Нашим спасителем являлся городовой, который выходил на свой пост к восьми часам. Завидев верного стража отечества, Васька удирал куда-то за угол и уже из-под прикрытия посылал по нашему адресу несколько заключительных проклятий. Городовой делал вид, что гонится за ним, и наступал желанный мир. Один раз, впрочем, Васька попался, как кур во щи. Ему пришла дикая фантазия забраться на крышу своей избушки и оттуда громить дачников. Городовой воспользовался этим обстоятельством и устроил форменную осаду при помощи старосты и четырех мужиков.
– Слезай-ка, Вася, будет тебе баловать, – уговаривал городовой.
– А ты кто есть таков человек? – ревел Васька с крыши. – Да я из тебя лучины нащеплю… Ну-ка, полезай сюда, обалдуй!..
– В самом деле, Васька, слезай… – усовещивал староста, хмурый и важный мужик. – Будет тебе фигуры-то показывать, а то ведь мы и того…
– В карц поведете? – сомневался Васька. – Посидите-ка сами в карцу… Покорно благодарю.
– Будет тебе, шалая голова. Сказано – слезай…
Начались формальные переговоры, причем Васька выговорил себе свободное отступление. Но только он слез с крыши, как неприятель нарушил все условия, – и староста и городовой точно впились в Ваську и нещадно поволокли в карц.
– Это-таки не модель!.. – орал Васька, упираясь. – По какому-такому закону живого человека по шее?
Подвиги Васьки вообще нарушали весь мирный строй дачной жизни. Они достигли апогея, когда «закурил» его таинственный жилец, какой-то Иван Павлыч. Раз ночью они вдвоем напугали всю улицу. Мы уже ложились с Пепкой спать, когда послышалось похоронное пение.
– Кто-то из дачников умер, – сделал предположение Пепко.
Но дачник умер бы у себя на даче, а пение доносилось с улицы. Мы оделись и попали к месту действия одними из первых. Прямо на шоссе, в пыли, лежал Васька, скрестив по-покойницки руки на груди.
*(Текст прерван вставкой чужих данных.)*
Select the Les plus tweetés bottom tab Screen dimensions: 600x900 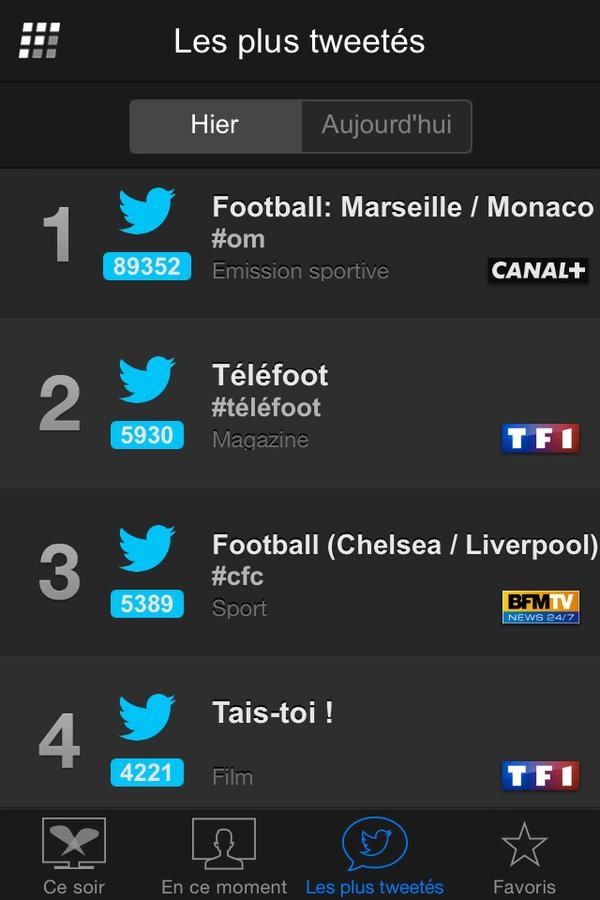coord(374,856)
Над ним стоял какой-то среднего роста господин в военном мундире и хриплым басом читал:
– О бла-женн-ном ус-пе-нии веч-ный по-кой по-да-а-аждь, господи… Вновь преставленному рабу твоему Василию… И сотвори ему ве-е-ечную па-а-мять!..
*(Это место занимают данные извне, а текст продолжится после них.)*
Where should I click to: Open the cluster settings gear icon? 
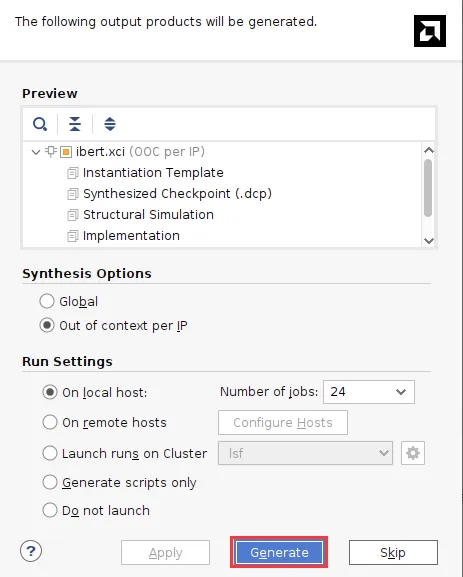pyautogui.click(x=413, y=453)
– Господин, так невозможно, – уговаривал городовой, – Иван Павлыч, невозможно-с… Помилуйте, этакое, можно сказать, безобразие. Васька, вставай… Вот я тебя, кудлатого, как начну обихаживать. Иван Павлыч, голубчик, терпленья нет.
– Па-азвольте… – азартно отвечал Иван Павлыч, наступая на городового. – А ежели он, Васька, хочет принять христианскую кончину? Невозможно?
– Иван Павлыч, то есть никак невозможно… Васька, вставай!
Произошла целая история. Сбежались дачники и приняли участие. Кто-то уговорил Ивана Павлыча уйти в ресторан, а Васька попал в руки городового. Он защищался отчаянно, пока не обессилел.
– Н-на, получай… – хрипел Васька, отдавая свою особу в руки правосудия. – Только не подавись, смотри.
– Ты у меня разговаривать, идол?
– А ты зачем по скуле?.. Разве это порядок? Да я тебя…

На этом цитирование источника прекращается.